Output exactly the lines from the line that has "You are a GUI" through the last line of the data below, with no pictures.
··········
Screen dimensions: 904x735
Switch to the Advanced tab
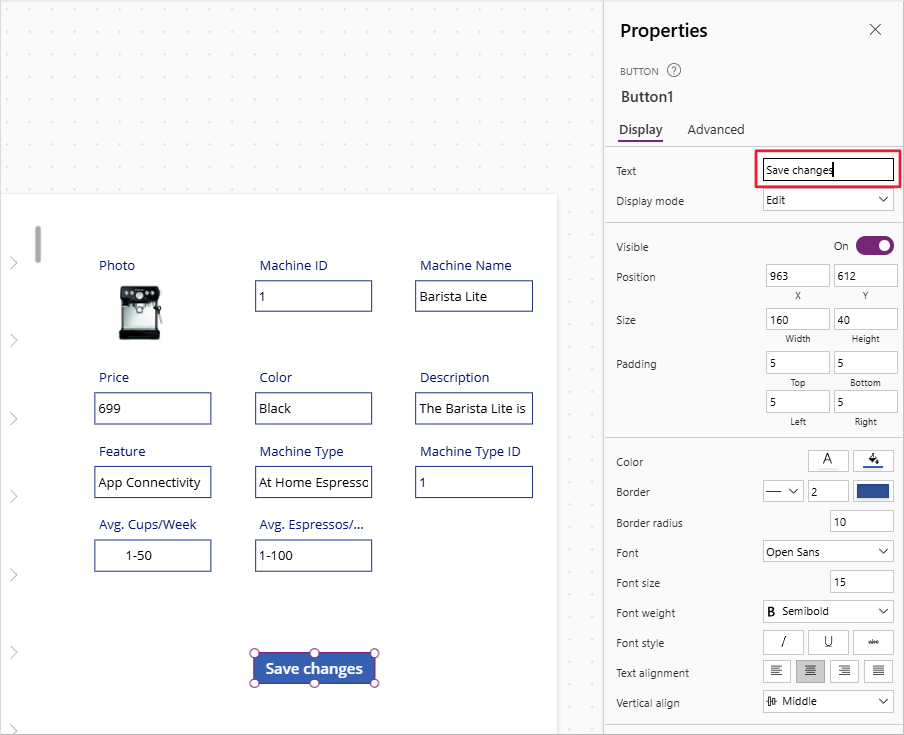tap(715, 129)
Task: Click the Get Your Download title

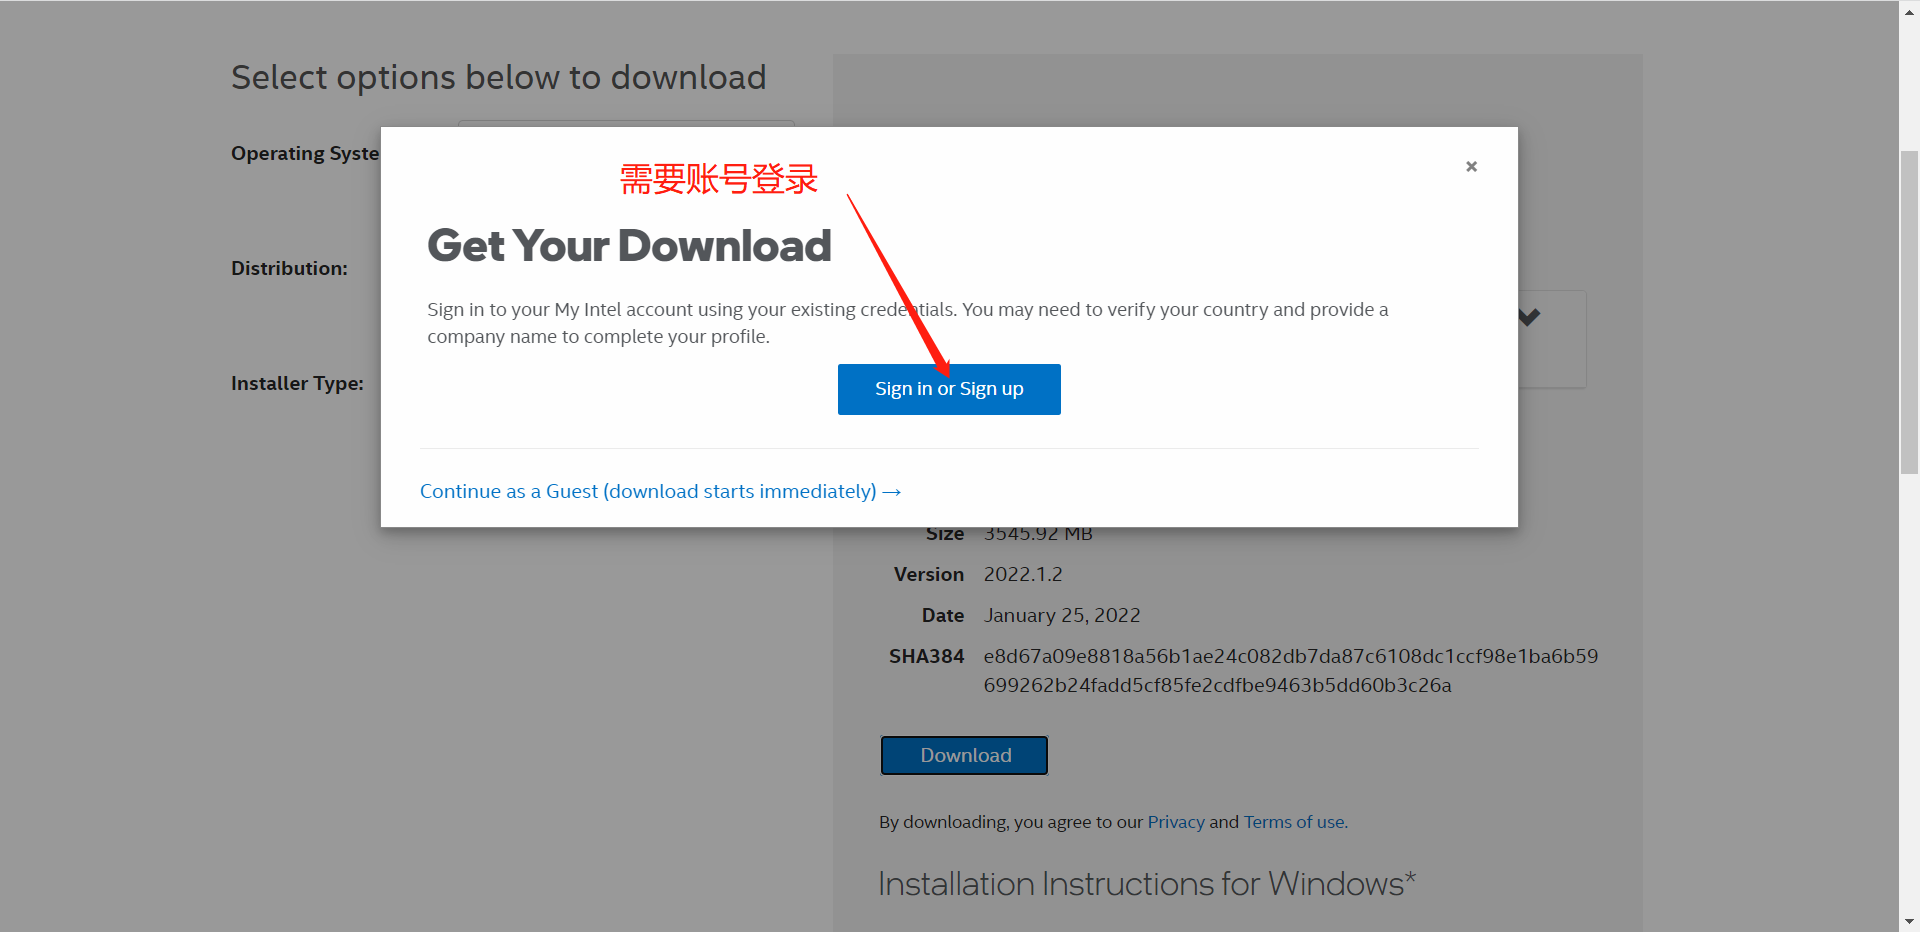Action: [x=629, y=246]
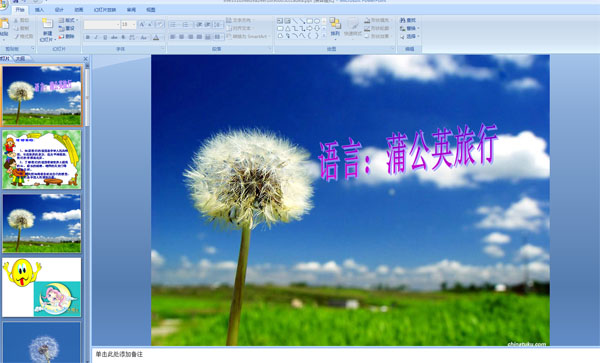Toggle bold formatting
The width and height of the screenshot is (600, 363).
pos(88,37)
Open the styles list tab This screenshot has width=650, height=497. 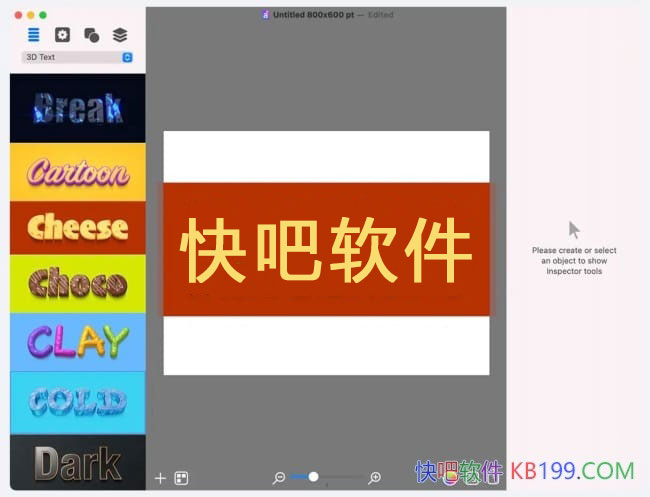pos(34,35)
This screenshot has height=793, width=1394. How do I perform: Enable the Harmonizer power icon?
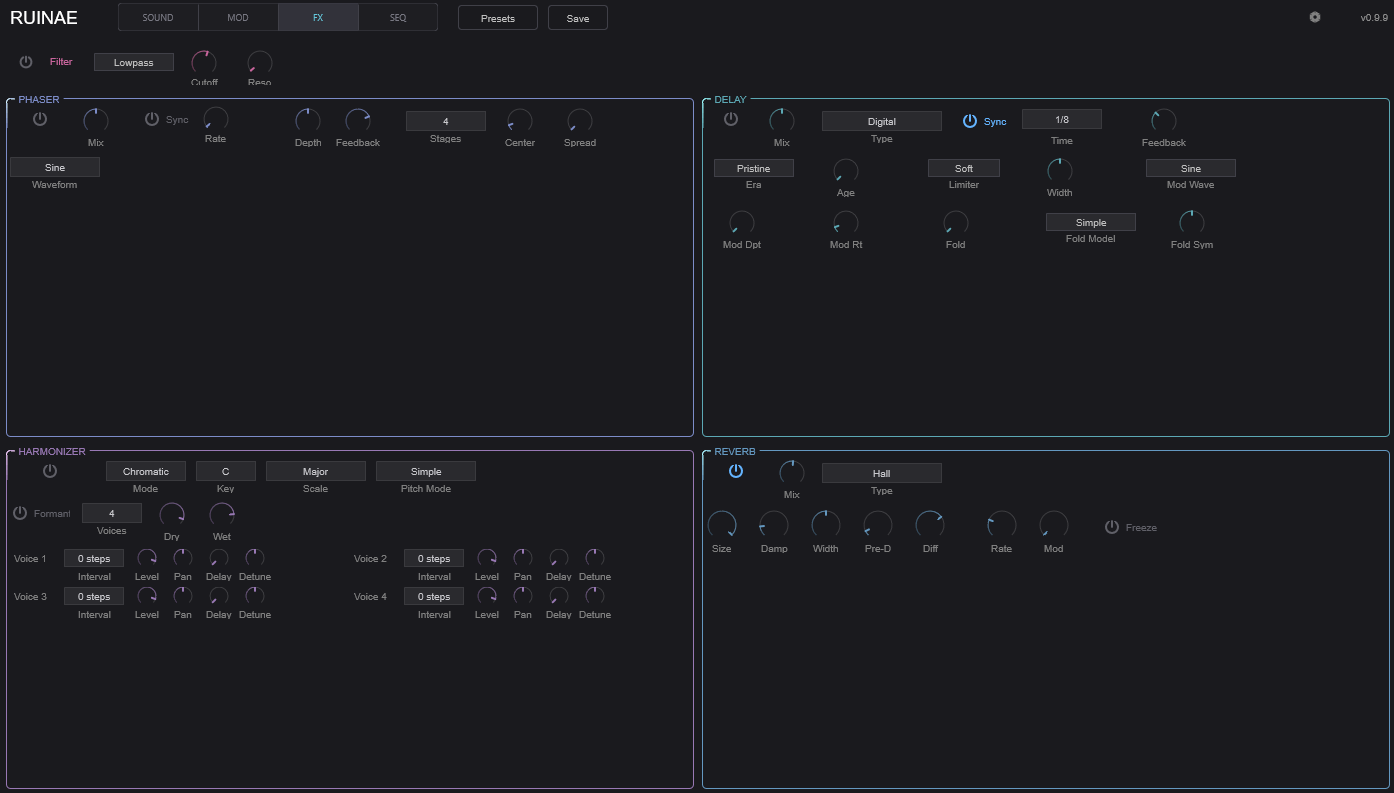tap(49, 470)
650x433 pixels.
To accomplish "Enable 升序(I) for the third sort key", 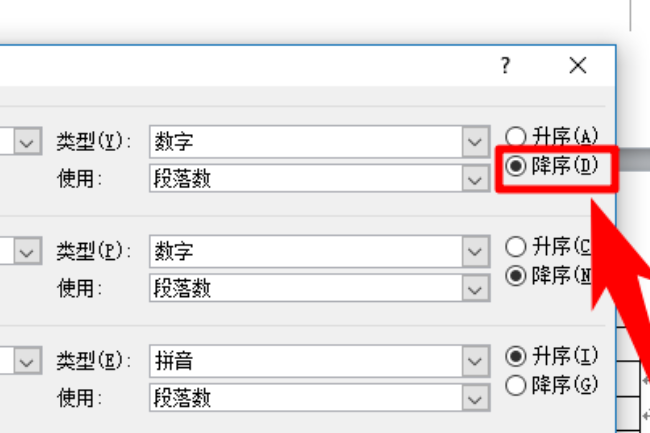I will 516,354.
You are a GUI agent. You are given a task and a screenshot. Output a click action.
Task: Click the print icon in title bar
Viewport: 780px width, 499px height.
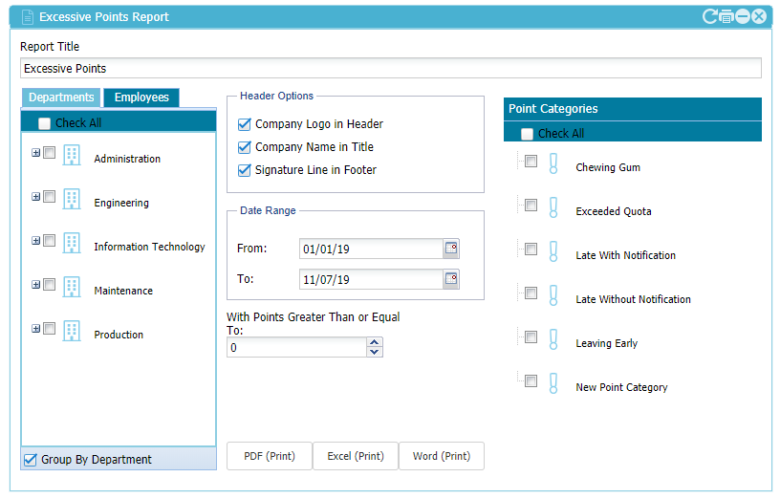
··········
--- Result for this task ---
You are a GUI agent. You are given a task and a screenshot. Output a click action.
Task: Click the print icon in title bar
Viewport: 780px width, 499px height.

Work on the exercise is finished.